Una ragazza di 23 anni, libera, senza peli sulla lingua “e se li ho non sono i miei”, scrive nella sua breve bio su Instagram. Marzia Sardo usa con scioltezza i social per rivendicare la propria presenza nel mondo, per esercitare un attivismo di genere che la porta a raccontare se stessa, il proprio corpo, la sua vita e il lavoro di attrice, con la sfrontatezza digitale della generazione Z. Eppure per dire quel che le è successo lo scorso 21 agosto al Policlinico romano Umberto I fatica a trovare le parole: “Non so come riuscirò a fare questo video ma è necessario”. Comincia così.
La ragazza si stava preparando per sottoporsi a una tac e il tecnico ha fatto un commento, davanti ai suoi colleghi, che l’ha lasciata basita: “Se vuoi togliere anche il reggiseno fai felici tutti”.
“Mi portano a fare una tac al cranio e il tecnico mi dice ‘leva gli orecchini e la mascherina, perché ha il ferretto’, e io gli chiedo, ingenuamente, ‘ma devo togliere anche il reggiseno? Perché anche quello ha il ferretto'”. Lui risponde “‘no, no, tanto la tac è solo cranio quindi si interrompe qua’”.

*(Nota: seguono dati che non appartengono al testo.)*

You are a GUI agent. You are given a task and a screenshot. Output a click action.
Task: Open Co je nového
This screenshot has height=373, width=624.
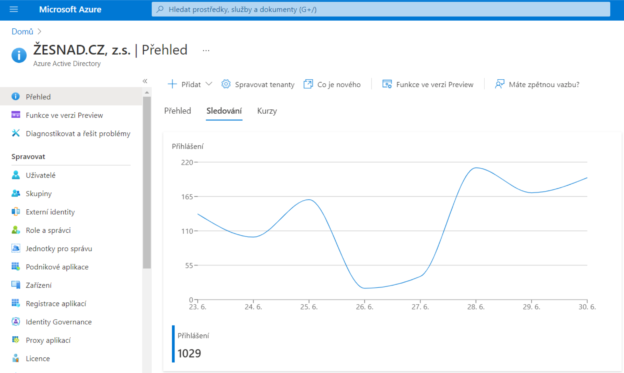pos(332,84)
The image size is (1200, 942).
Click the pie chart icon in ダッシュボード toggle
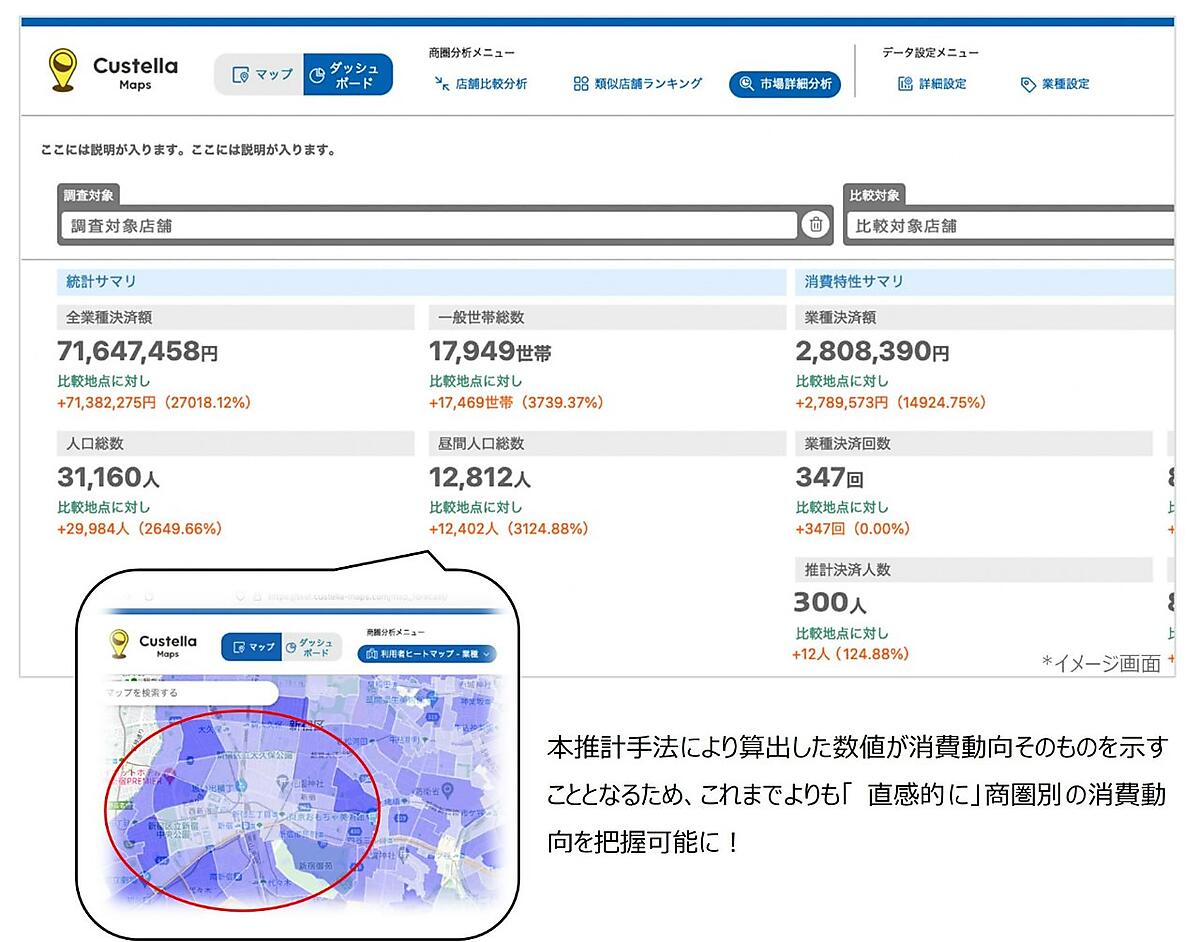[316, 75]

Sarebbe potuta finire lì. Invece il tecnico, “guardando i colleghi, tutti maschi, esclama felicemente ‘certo, poi se lo vuoi togliere ci fai felici tutti'”.
La ragazza dopo aver annunciato che farà formale reclamo si sfoga: “Sono stanca di dovermi interfacciare ogni giorno con queste cose, anche in un ambiente ospedaliero, che dovrebbe essere sicuro. Sono qui perché sto male, sono una ragazzina di 23 anni che è venuta al pronto soccorso alle 14.30 e alle 21 sta ancora qui a fare esami e il pensiero del medico che mi dovrebbe avere in cura è quello di dire ‘se ti vuoi levare il reggiseno ci fai contenti tutti?’ Cosa vi passa per la testa quando pensate che sia normale? Che sia giusta? Che ci si possa ridere su? E cosa dobbiamo fare noi, quando ci continuate a dire che siamo pazze o pesanti? Questo è quello che dobbiamo vivere ogni giorno, anche in contesti che dovrebbero essere sicuri e professionali. Non bisogna stare in silenzio davanti a cose del genere”.
Oggi sulle storie di Instagram posta i commenti offensivi che ha ricevuto, e quelli che minimizzano la vicenda in un tipico processo di vittimizzazione secondaria: “Ma sono uomini, sono solo battute”. E lei riposta, nella sua operazione di denuncia contro quella mentalità che vuole normalizzare l’abuso e la mancanza di rispetto per le donne.